Виктор встал, выругавшись про себя, сунул ноги в штаны и, застегиваясь, направился к двери.
Он открыл дверь. Перед ним было довольное, улыбающееся лицо дежурной по коридору.
— Вот, к вам пришли.
Он увидел тут же, за плечом дежурной, которая предупредительно отстранилась, уступая место входящим в комнату, Лену с двумя чемоданами и с какой-то сумкой, прикрученной к ним, и рядом с ней девочку лет трех, в клетчатом пальто, вязаной шапочке и в валенках с галошами. И Лена и девочка смотрели на него ясными глазами, в которых были ожидание, надежда.
Виктор стоял перед ними босой, в майке, выпущенной поверх брюк, и совершенно остолбеневший.
— Здравствуйте, — сказала наконец девочка.
— Здравствуй, — сказал Виктор.
— А я решила с утра перебраться, — говорила Лена, проходя через комнату. — Чего ждать, раз решено! — Она поставила сумку и чемодан и подошла к Виктору, стоявшему посередине комнаты. — Куда ты, туда и я. А это Лиза, дочка, — она обняла прижавшуюся к ней девочку. — Брать ее с собой не решилась пока: устроимся — заберем. А привела показать. А пока устроимся, у моей матери поживет — там у них всё налажено: когда каша, когда суп. А ты что босой? — заметила она. — Простынешь, надевай ботинки.
Виктор сел на кровать, начал зашнуровывать ботинки, приготовленные с вечера вместо сапог.
— Хорошо, что я отсюда выписалась, а то с городской пропиской в Дом приезжих не пускают, — говорила Лена, расхаживая по комнате. — Завтра понедельник. Поеду возьму расчет на работе, и вечером мы отсюда тронемся.
— Вы завтракали? — спросил Виктор девочку и Лену.
— Я — нет, — сказала Лена. — Лизу покормила, а сама не успела.
— Пошли завтракать. — Виктор натянул свитер. — Пошли? — спросил он Лизу.
— Пошли, — сказала девочка, — я пойду.
— Тебе побриться надо. — Лена провела ладонью по щеке Виктора. — Ну ты и зарастаешь.
— В две недели — борода, — сказал Виктор привычно. — У вас какое здесь напряжение?
— Как везде: двести двадцать, — сказала Лена.
Виктор достал из чемодана бритву "Спутник", которую нужно заводить, а не включать в сеть.
— Я, чтобы не путать напряжение, купил "Спутник". Удобная вещь. — Он заводил бритву. — В самолете можно побриться, на пароходе, в тундре, в пустыне, в горах, на леднике, среди нанайцев, лишенных временно электричества...
Он что-то говорил еще, потом брился перед зеркалом, но Лена не слушала его.
Он всё стоял перед ней в раскрытых дверях, заспанный, перепуганный, с таким выражением в глазах — о чем уж тут говорить! — но Лена автоматически продолжала этот разговор, который, к счастью, теперь кончился, а вот он, повернувшись к ней спиной, брился.

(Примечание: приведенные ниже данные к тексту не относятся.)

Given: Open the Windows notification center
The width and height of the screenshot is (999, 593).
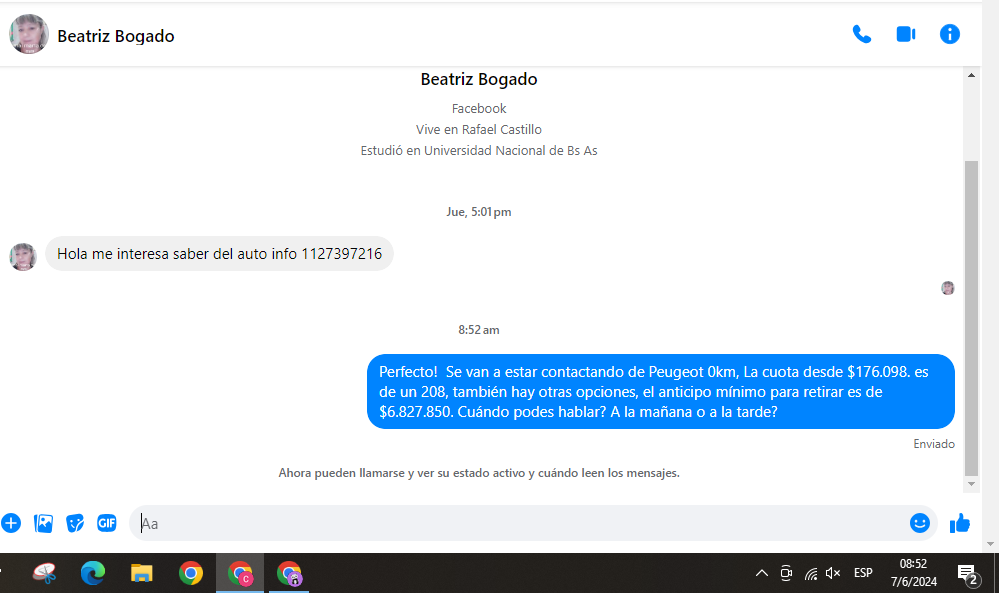Looking at the screenshot, I should [x=967, y=574].
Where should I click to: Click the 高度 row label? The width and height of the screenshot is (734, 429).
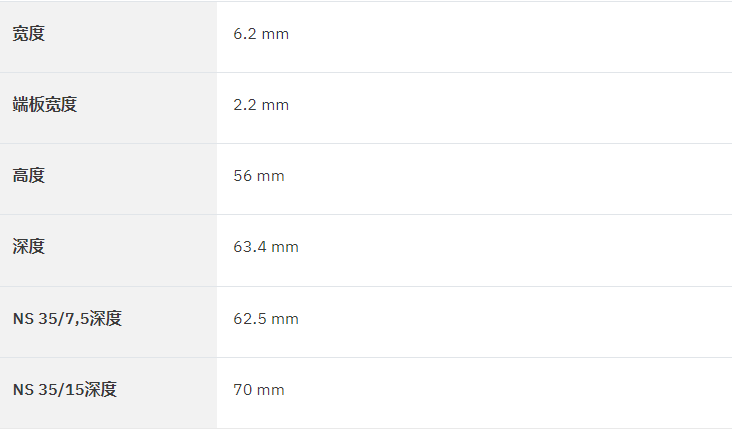click(x=29, y=176)
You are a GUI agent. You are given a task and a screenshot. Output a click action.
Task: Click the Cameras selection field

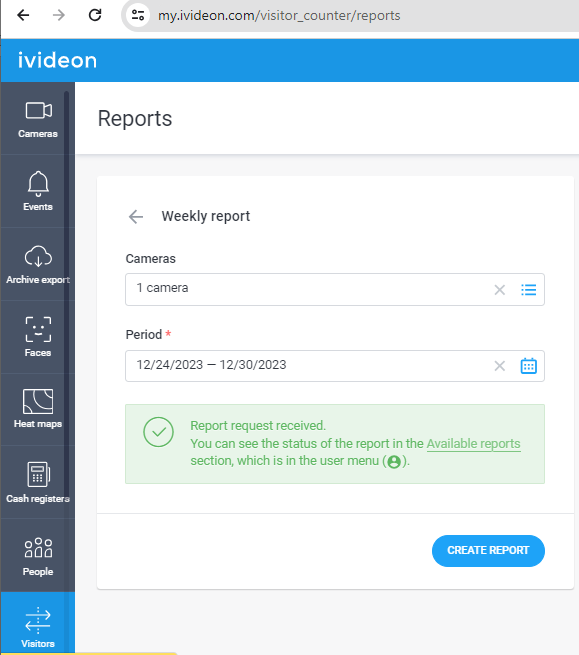click(335, 289)
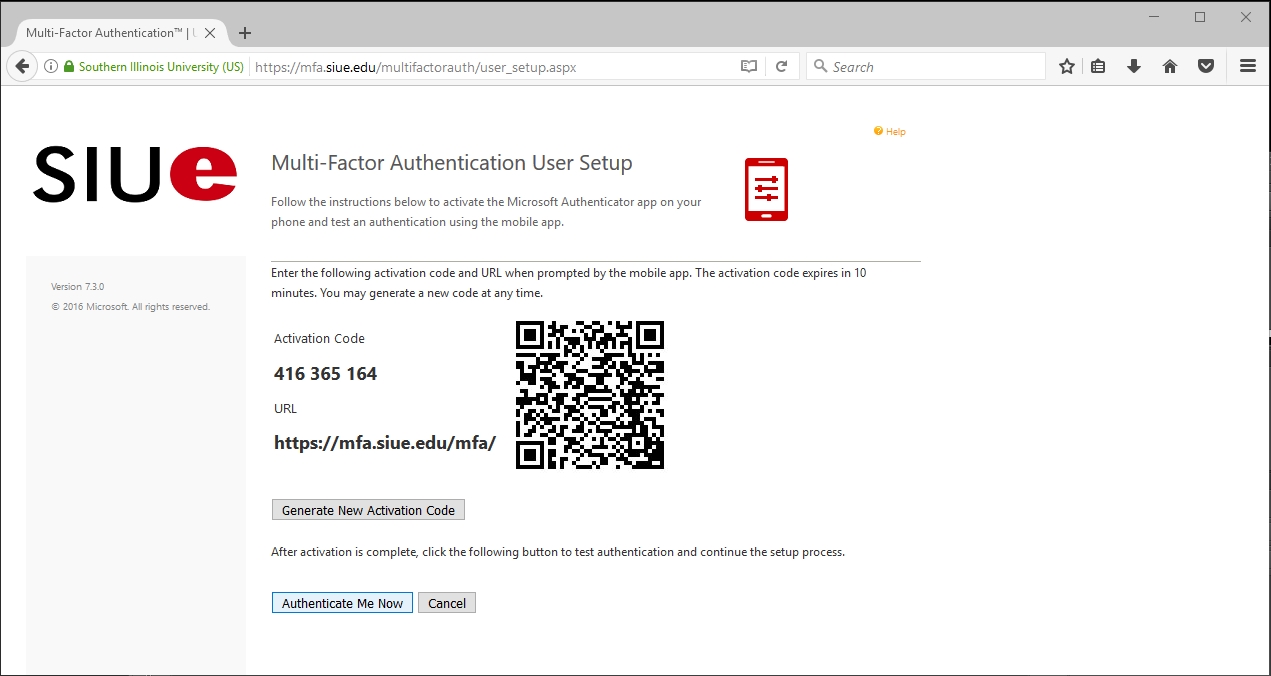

Она не видела теперь его лица, и так было значительно проще, и можно было теперь и помолчать, оглядывая бесцельно комнату, картинку на стене, изображавшую пейзаж; а девочка между тем, побродив по комнате, подошла к окну, облокотилась о подоконник и что-то напевала.

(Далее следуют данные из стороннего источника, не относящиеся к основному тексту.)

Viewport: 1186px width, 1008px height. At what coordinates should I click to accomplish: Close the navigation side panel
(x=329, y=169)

Утро было пасмурное, теплое. Таял снег, выпавший в ночь.
Столовая Дома приезжих была закрыта; буфет помещался на улице: фанерное ограждение, полосатый тент на высоких шестах, несколько столов — все пустые, и стойка самообслуживания, за которой белела халатом молоденькая рыженькая девушка, очень славная. Работы у нее пока не было, и она ставила на проигрыватель (он был у нее под рукой) пластинки — все самые новые. Когда в буфет вошли Лена, Виктор и девочка, их встретила не то румба, не то самба — Лена даже сделала несколько танцевальных движений, и дочка немедленно повторила их.